Comparison of cough plates and cough swabs for detecting respiratory pathogens in non-expectorating children with cystic fibrosis Thumbnail


Abstract

Background
Cystic fibrosis (CF) is an autosomal recessive, multisystem disorder affecting ion transportation across epithelial membranes. Respiratory complications are the leading cause of morbidity and mortality and CF lung disease is characterised by repeated infections leading to inflammation and fibrosis of the lungs. Early and accurate identification of respiratory pathogens is essential to enable timely and efficacious treatment of infections. This is ensured by obtaining microbiology samples at each clinic visit. The gold standard is sputum culture; however, many children are unable or unwilling to expectorate. In non expectorating children, cough swabs (CS) or cough plates (CP) can be used.

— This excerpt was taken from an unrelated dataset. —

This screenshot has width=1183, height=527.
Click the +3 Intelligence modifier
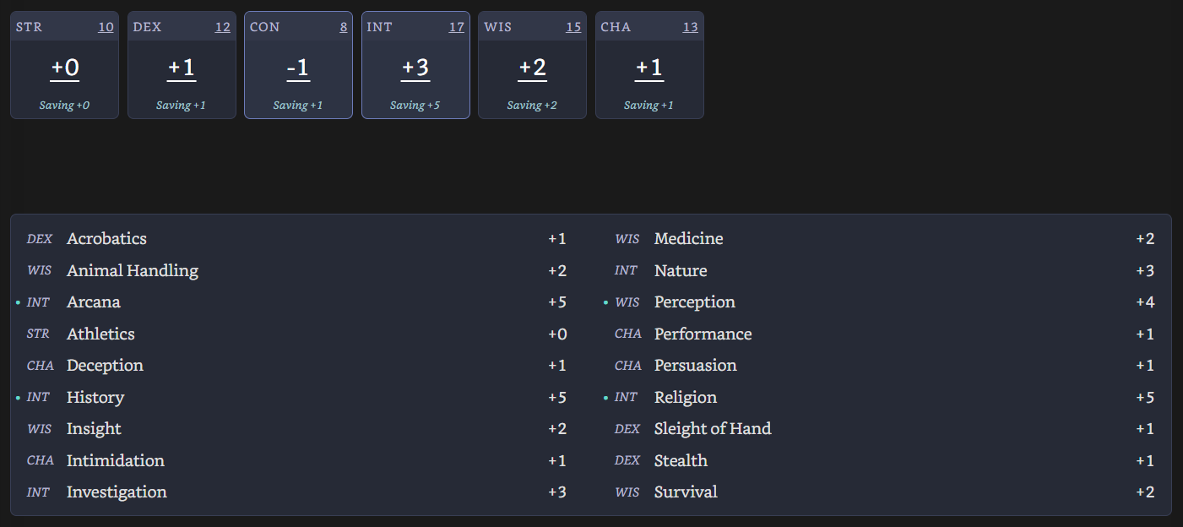point(415,68)
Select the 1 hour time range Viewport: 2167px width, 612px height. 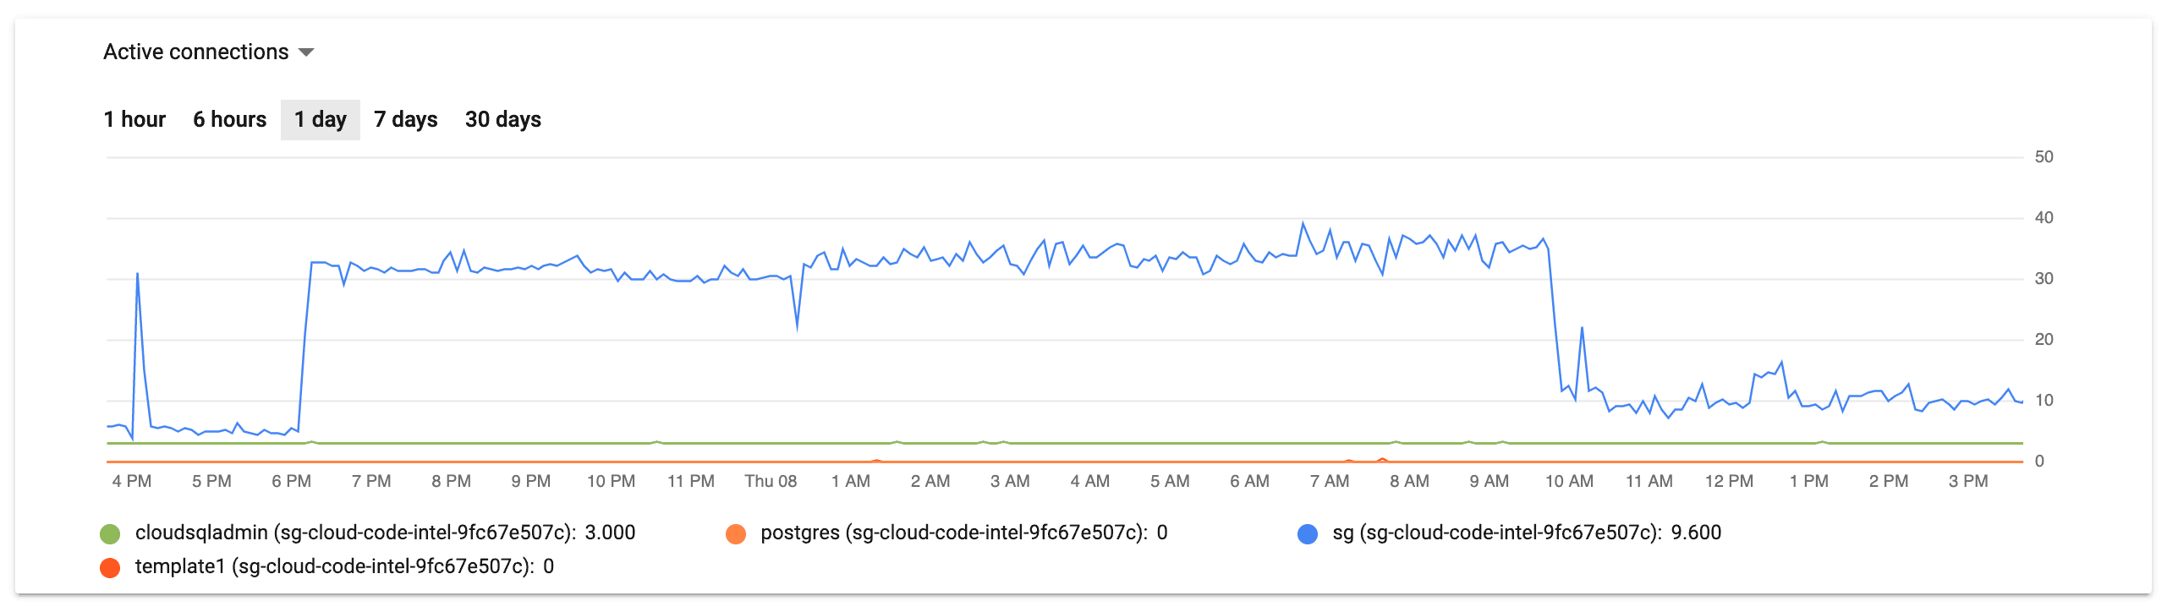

Previous studies comparing the performance of these two samples are conflicting.
Aims
The primary aim of this study is to compare yield of respiratory pathogens identified by CS and CP in non expectorating children with CF. Secondary objectives include comparing the types of organisms identified by CS and CP and assessing whether lung function, Body mass index (BMI) centile, age and gender affect whether a CS or CP is more likely to identify a pathogen.
Methods
Non-expectorating children with CF attending Shrewsbury and Telford NHS Trust provide CS and CP samples at each outpatient visit. The results of the paired cultures from November 2013-2018 were analysed. Samples positive for non pathogenic organisms including yeast, candida and Bacillus species were excluded.
Results
We identified 663 paired CS and CP samples from 38 patients. Mean (SD) age was 9.9 (4.7) years. The CS and/or the CP was positive for a respiratory pathogen on 118 (18%) of the paired samples. This included 66 (10%) CS and 87 (13%) CP samples. Only 27 (23%) of the paired samples with a positive culture identified the same pathogen(s) on both CS and CP. Number needed to sample: in this sample 13 children needed both CS and CP samples to identify one additional respiratory pathogen compared to CS alone. McNemar’s test (p=0.028) and the generalised estimating equation (p=0.020) suggest that the difference in CS and CP performance was statistically significant. However, the magnitude of this difference was so small whether it is clinically significant remains to be determined. CS identified a greater variety of pathogens compared to CP, identifying 6 additional pathogens not cultured on CP. Lung function was the only significant predictor of both CS and CP positivity on multivariable analysis. BMI centile also had a statistically significant relationship with CP being positive for pathogens on multivariable analysis.
Conclusions
The rate of respiratory pathogen isolation was similar for CS and CP samples. Simultaneous use of CP and CS identified more pathogens than either sampling method alone. Further studies are required to investigate if similar improvements could be achieved by obtaining duplicate CS or CP samples.